▶ **Work required**
Copy out the rows between the line holding "Task: Open theme" and the line holding "pyautogui.click(x=768, y=234)", inclusive, reproducing each line without changes.
[Begin Given data]
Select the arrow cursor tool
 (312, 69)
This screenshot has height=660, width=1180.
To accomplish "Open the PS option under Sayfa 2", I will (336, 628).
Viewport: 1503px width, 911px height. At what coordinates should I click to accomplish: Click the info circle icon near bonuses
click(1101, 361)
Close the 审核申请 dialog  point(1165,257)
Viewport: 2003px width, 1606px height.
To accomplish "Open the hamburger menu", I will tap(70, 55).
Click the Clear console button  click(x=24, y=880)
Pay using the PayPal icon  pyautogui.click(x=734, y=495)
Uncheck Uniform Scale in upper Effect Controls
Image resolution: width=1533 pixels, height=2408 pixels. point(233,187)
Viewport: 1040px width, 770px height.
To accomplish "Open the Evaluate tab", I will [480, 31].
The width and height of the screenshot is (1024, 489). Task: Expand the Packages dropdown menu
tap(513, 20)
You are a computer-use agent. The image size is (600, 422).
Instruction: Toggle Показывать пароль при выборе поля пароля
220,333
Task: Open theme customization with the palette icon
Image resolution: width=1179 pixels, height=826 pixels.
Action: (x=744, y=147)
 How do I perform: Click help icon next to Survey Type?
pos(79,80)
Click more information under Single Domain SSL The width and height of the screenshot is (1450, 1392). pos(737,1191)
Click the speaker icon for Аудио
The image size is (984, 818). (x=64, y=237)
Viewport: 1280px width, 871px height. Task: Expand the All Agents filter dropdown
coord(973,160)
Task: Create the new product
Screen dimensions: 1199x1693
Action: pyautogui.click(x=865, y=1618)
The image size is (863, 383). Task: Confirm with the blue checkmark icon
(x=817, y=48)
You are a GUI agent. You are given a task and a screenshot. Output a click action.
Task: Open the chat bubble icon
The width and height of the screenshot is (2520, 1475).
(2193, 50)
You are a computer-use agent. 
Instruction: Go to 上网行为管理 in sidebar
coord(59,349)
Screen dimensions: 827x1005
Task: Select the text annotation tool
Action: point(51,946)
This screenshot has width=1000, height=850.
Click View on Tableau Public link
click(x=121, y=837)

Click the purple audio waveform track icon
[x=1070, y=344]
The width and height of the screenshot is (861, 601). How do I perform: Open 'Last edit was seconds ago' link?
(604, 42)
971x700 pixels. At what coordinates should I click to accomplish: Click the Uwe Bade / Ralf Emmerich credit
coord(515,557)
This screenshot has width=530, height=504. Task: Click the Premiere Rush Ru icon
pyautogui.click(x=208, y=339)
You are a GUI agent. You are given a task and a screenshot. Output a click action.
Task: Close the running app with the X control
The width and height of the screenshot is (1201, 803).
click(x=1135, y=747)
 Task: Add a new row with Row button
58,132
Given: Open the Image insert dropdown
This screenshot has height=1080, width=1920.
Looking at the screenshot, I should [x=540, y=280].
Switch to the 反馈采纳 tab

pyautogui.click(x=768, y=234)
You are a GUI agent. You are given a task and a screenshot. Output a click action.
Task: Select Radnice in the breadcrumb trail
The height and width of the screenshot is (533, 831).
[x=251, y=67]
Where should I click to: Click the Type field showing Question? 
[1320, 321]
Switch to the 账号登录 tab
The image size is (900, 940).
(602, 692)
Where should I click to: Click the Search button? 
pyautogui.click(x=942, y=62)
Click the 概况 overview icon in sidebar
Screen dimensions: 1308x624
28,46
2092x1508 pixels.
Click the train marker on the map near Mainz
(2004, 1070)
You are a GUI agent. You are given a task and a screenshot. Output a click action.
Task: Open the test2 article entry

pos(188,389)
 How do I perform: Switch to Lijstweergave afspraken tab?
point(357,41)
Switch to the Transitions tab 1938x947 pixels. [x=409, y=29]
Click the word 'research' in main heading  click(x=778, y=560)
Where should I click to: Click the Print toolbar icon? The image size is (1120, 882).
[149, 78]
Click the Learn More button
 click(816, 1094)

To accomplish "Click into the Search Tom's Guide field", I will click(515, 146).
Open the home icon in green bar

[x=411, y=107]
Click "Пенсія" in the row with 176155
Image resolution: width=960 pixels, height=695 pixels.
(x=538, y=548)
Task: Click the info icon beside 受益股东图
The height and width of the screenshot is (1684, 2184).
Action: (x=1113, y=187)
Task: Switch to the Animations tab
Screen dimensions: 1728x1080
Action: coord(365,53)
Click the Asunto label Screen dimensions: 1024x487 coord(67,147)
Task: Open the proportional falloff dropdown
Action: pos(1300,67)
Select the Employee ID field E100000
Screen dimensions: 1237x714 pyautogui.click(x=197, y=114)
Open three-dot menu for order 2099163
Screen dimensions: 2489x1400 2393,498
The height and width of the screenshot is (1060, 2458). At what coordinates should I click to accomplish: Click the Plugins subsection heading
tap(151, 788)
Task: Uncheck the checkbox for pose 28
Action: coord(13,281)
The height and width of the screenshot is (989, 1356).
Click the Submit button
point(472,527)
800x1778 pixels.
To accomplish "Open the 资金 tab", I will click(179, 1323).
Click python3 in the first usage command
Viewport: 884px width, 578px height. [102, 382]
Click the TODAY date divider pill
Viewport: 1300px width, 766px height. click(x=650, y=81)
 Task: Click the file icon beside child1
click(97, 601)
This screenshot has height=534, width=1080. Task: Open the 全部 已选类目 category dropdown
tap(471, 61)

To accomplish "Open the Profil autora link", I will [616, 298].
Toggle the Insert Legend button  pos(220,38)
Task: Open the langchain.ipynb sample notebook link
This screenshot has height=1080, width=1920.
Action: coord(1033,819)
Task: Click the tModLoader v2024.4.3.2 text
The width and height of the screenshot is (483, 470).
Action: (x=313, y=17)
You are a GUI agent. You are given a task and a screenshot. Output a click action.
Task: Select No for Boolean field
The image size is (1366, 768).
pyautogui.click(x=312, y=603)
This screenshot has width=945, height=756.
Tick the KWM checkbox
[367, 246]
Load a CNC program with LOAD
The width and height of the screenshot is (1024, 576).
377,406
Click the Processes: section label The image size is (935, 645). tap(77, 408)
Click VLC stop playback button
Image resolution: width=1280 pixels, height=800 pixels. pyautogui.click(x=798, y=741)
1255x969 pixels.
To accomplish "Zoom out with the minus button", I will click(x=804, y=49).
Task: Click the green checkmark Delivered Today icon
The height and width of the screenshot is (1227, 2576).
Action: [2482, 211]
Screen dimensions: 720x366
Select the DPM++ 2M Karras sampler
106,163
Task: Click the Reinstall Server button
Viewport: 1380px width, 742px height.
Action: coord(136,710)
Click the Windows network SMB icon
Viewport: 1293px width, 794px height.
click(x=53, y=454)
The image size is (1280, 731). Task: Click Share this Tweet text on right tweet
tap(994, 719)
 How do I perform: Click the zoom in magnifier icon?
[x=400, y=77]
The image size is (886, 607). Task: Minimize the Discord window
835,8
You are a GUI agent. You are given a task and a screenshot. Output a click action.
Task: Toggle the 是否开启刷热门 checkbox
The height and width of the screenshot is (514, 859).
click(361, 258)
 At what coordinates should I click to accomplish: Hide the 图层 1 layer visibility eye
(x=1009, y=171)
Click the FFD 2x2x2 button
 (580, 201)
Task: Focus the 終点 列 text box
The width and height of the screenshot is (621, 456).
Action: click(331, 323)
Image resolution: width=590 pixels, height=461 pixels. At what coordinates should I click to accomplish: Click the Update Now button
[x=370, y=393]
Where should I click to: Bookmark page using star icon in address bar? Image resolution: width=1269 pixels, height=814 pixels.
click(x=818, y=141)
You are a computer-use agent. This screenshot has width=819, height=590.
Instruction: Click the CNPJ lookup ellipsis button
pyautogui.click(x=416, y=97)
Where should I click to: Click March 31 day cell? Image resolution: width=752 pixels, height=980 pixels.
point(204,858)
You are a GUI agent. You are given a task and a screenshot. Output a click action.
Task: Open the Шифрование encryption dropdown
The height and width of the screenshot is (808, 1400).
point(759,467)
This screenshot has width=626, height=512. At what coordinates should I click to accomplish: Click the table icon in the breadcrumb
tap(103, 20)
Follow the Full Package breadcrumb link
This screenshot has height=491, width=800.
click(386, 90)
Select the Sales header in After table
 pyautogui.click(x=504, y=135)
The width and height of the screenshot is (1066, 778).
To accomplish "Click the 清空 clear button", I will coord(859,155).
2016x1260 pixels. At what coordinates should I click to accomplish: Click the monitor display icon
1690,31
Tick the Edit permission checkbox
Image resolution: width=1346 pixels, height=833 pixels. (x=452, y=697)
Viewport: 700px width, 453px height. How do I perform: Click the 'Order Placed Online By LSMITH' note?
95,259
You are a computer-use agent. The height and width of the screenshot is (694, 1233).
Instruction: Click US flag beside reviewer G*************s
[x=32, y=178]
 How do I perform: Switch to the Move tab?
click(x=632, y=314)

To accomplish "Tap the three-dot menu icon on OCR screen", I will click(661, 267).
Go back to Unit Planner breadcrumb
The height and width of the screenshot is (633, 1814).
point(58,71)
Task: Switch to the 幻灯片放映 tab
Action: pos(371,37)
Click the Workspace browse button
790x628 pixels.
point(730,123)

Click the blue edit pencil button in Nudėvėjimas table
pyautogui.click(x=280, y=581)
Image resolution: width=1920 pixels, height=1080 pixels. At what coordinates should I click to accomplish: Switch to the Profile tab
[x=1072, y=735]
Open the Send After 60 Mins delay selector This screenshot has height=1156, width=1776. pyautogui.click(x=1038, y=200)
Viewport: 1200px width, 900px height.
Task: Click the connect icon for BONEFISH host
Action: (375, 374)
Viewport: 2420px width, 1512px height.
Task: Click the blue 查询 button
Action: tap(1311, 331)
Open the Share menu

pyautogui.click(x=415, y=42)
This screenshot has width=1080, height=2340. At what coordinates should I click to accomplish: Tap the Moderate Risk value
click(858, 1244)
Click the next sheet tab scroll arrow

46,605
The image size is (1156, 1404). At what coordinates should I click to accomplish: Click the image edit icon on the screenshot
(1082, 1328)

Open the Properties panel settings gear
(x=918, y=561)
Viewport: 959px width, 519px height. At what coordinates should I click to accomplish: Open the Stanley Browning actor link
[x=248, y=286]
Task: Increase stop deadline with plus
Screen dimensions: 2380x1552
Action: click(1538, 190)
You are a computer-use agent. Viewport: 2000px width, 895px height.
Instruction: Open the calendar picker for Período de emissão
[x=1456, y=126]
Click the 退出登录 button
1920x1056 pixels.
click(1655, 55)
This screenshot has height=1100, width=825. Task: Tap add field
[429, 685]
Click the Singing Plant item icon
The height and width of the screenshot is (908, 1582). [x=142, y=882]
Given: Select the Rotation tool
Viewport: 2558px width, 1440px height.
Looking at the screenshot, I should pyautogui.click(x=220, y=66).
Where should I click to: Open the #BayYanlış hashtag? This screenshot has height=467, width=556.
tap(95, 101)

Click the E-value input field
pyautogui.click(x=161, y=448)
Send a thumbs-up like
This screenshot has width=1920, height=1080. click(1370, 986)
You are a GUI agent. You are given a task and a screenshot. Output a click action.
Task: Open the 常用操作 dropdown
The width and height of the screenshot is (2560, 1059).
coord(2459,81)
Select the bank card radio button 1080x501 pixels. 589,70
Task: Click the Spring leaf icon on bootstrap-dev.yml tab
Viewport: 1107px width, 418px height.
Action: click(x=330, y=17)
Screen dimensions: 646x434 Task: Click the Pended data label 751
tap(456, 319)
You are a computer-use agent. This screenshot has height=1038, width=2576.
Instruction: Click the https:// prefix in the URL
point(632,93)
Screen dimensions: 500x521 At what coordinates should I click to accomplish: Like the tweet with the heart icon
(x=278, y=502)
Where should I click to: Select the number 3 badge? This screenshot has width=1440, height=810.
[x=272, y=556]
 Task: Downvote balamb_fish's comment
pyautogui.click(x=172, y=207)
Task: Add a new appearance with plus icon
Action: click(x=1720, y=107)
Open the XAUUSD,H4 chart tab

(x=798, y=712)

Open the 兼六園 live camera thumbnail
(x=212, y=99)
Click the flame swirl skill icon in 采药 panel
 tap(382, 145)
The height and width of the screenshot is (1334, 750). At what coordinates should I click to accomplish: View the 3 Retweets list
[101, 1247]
[End Given data]
▶ **Complete response**
Task: Open theme customization with the palette icon
Image resolution: width=1179 pixels, height=826 pixels.
Action: (x=744, y=147)
 How do I perform: Click help icon next to Survey Type?
pos(79,80)
Click more information under Single Domain SSL The width and height of the screenshot is (1450, 1392). pos(737,1191)
Click the speaker icon for Аудио
The image size is (984, 818). (x=64, y=237)
Viewport: 1280px width, 871px height. Task: Expand the All Agents filter dropdown
coord(973,160)
Task: Create the new product
Screen dimensions: 1199x1693
Action: pyautogui.click(x=865, y=1618)
The image size is (863, 383). Task: Confirm with the blue checkmark icon
(x=817, y=48)
You are a GUI agent. You are given a task and a screenshot. Output a click action.
Task: Open the chat bubble icon
The width and height of the screenshot is (2520, 1475).
(2193, 50)
You are a computer-use agent. 
Instruction: Go to 上网行为管理 in sidebar
coord(59,349)
Screen dimensions: 827x1005
Task: Select the text annotation tool
Action: point(51,946)
This screenshot has width=1000, height=850.
Click View on Tableau Public link
click(x=121, y=837)

Click the purple audio waveform track icon
[x=1070, y=344]
The width and height of the screenshot is (861, 601). How do I perform: Open 'Last edit was seconds ago' link?
(604, 42)
971x700 pixels. At what coordinates should I click to accomplish: Click the Uwe Bade / Ralf Emmerich credit
coord(515,557)
This screenshot has width=530, height=504. Task: Click the Premiere Rush Ru icon
pyautogui.click(x=208, y=339)
You are a GUI agent. You are given a task and a screenshot. Output a click action.
Task: Close the running app with the X control
The width and height of the screenshot is (1201, 803).
click(x=1135, y=747)
 Task: Add a new row with Row button
58,132
Given: Open the Image insert dropdown
This screenshot has height=1080, width=1920.
Looking at the screenshot, I should [x=540, y=280].
Switch to the 反馈采纳 tab

pyautogui.click(x=768, y=234)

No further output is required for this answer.